Adaptive Cruise Control

ACC technology takes the strain out of long distance driving. In recent years it has been enhanced to assist in heavy traffic, allowing the car to creep along at a pace that matches the vehicle in front, without the driver needing to contribute. Over hundreds of miles, this driving assistance system can prevent driver fatigue, and that improves both your safety as well as that of other road users. Learn more about Adaptive Cruise Control.

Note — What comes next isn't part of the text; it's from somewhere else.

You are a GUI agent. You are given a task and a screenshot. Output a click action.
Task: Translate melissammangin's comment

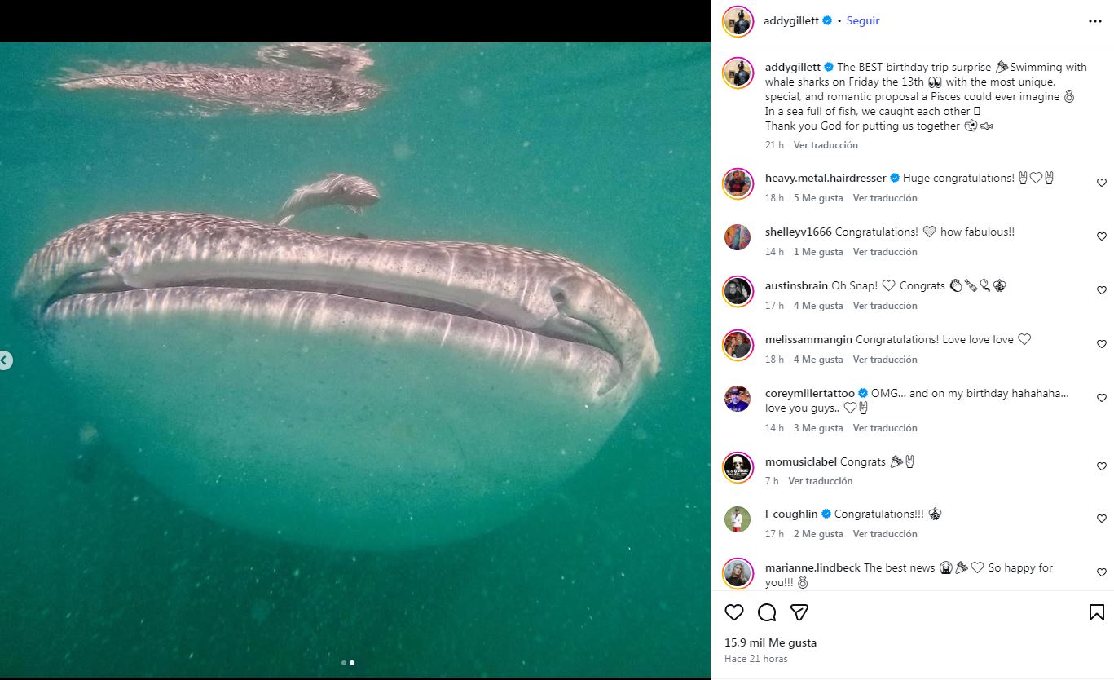point(885,360)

Autonomous Emergency Braking

An ever-popular exhibition at Continental’s Vision Zero live events, Autonomous Emergency Braking (AEB) works by using sensors that scour the road ahead for obstacles. At VisionZero, participants are invited to experience the technology for real, by driving at up to 30mph and then surrendering control of the car as it speeds towards an obstruction. The AEB is designed to detect the object and bring the vehicle to a safe stop, giving participants a first-hand demonstration of this life-saving technology.

Autonomous Self-Parking

Another popular demonstration event at Vision Zero live events, Autonomous Self-Parking (ASP) often leaves people surprised as to the system’s level of sophistication and accuracy. VisionZero live events see participants experience the technology by sitting in a car they can’t see out of. Of course the vehicle can see perfectly well, thanks to an array of LIDAR sensors that allow it to elegantly and safely manoeuvre itself and its occupants into a parking space with ease.

And if the system detects an object wandering into it field of vision – such as another vehicle, or person – it instantaniously stops proceedings, until such time as it’s safe to continue. Continental provides this technology to many manufacturers in the automotive industry.

Intelligent Speed Assistance

This technology will soon be mandatory across the world. It’s been developed to look for speed limit road signs and automatically restricts the car to the legal speed indicated. When paired with Adaptive Cruise Control it will automatically speed the vehicle up or slow it down, depending on the stated limit.

Hill Descent Control

A technology that requires a leap of faith from the driver, Hill Descent Control is really something to behold. Primarily found in off-road vehicles, it requires the driver to lift off the brakes before steep descents, and the system does the rest of the work itself. It activates the brakes to steadily bring the car down the hill while calling upon Electronic Stability Control (ASC) and the Anti-Lock Braking System (ABS) to stabilise the vehicle. It may feel counter-intuitive to let go of the brakes at first, but it is incredible to experience the car autonomously control its descent using this advanced technology.

360-degree camera systems

This is an incredibly useful piece of technology that utilises clever angles from cameras positioned around the car, providing you with a top-down 360-degree view of your surroundings. For manoeuvring in tight spaces and keeping you aware of your surroundings, this excellent and very clever technology is worth its weight in gold – particularly in larger vehicles, like SUVs.